Christopher M. Elitt, MD, PhD
Completed Child Neurology Training in 2013; currently a Fetal-Neonatal Neurology Fellow
Training:Brown University, ScB in Neuroscience; University of Pittsburgh School of Medicine, MD; University of Pittsburgh School of Medicine, PhD in Neuroscience; Boston Combined Residency Program in Pediatrics (BCRP), Boston Children’s Hospital & Boston Medical Center; Child Neurology Residency, Boston Children’s Hospital; Fetal-Neonatal Neurology Fellow and NINDS R25 Research Fellow, Boston Children’s Hospital
Interests: fetal-neonatal neurology, brain injury in the premature infant, oligodendrocyte development, cerebral palsy
Before medical school, I worked in the Stonestreet lab at Brown studying the effect of steroids on ischemic brain injuries in developing ovine fetuses. My PhD work in Brian Davis’ lab focused on how growth factors affect the expression/function of TRP ion channels involved in the perception and processing of pain stimuli. During my pediatric and child neurology residencies, I worked in Paul Rosenberg’s lab studying the basic science mechanisms of periventricular leukomalacia.

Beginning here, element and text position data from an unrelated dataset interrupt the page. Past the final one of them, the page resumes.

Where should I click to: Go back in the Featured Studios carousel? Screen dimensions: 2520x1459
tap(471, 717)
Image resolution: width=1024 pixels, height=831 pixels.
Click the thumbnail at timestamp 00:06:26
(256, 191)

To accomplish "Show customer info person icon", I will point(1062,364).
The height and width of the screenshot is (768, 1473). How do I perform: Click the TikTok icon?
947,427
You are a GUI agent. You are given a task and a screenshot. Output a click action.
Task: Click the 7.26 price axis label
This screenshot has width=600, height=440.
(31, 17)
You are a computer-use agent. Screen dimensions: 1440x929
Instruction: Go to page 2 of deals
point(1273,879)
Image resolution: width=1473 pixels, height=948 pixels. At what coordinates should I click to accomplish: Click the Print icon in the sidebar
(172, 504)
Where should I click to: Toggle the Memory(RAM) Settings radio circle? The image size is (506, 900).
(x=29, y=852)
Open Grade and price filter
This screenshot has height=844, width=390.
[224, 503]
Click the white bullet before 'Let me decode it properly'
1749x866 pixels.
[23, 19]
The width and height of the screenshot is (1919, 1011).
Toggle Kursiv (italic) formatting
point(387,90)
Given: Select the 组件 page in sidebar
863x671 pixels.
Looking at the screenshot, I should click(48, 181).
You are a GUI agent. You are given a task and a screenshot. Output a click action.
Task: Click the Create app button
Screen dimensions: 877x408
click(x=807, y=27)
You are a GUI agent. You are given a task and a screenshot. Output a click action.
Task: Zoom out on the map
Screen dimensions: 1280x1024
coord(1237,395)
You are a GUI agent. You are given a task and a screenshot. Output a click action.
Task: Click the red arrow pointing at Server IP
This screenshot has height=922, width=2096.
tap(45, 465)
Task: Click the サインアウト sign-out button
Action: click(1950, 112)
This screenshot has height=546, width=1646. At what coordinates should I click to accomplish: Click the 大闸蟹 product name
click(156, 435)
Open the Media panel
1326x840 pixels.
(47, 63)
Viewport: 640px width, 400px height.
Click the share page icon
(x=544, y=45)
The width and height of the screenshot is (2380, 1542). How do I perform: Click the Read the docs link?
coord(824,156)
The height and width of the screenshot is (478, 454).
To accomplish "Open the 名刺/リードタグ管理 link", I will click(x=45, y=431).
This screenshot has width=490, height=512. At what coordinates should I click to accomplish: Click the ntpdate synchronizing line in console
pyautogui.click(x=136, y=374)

During my child neurology residency, I applied for the NINDS R25 grant to study the role of TRP channels in developing oligodendrocyte injury. Fortunately, this application was funded and provided 6 months of protected time for research during residency and an additional 18 months of funding after residency. I currently see patients one afternoon per week in the neonatal neurology clinic and spend the remainder of my time in the Rosenberg laboratory. The resources, flexibility and support for research at Children’s have been remarkable.
My decision to train at Children’s was heavily influenced by the opportunity to learn in a busy clinical environment with a variety of cases. Children’s has experts in nearly every aspect of child neurology and therefore attracts uncommon patients from around the world. However, throughout my training, Children’s proved to be a great learning environment with approachable attendings and co-residents who were willing to help when things got busy.
When I’m not working in the hospital or lab, I enjoy trying new restaurants around Boston, going to the beach, cooking, and relaxing with my wife and our two cats.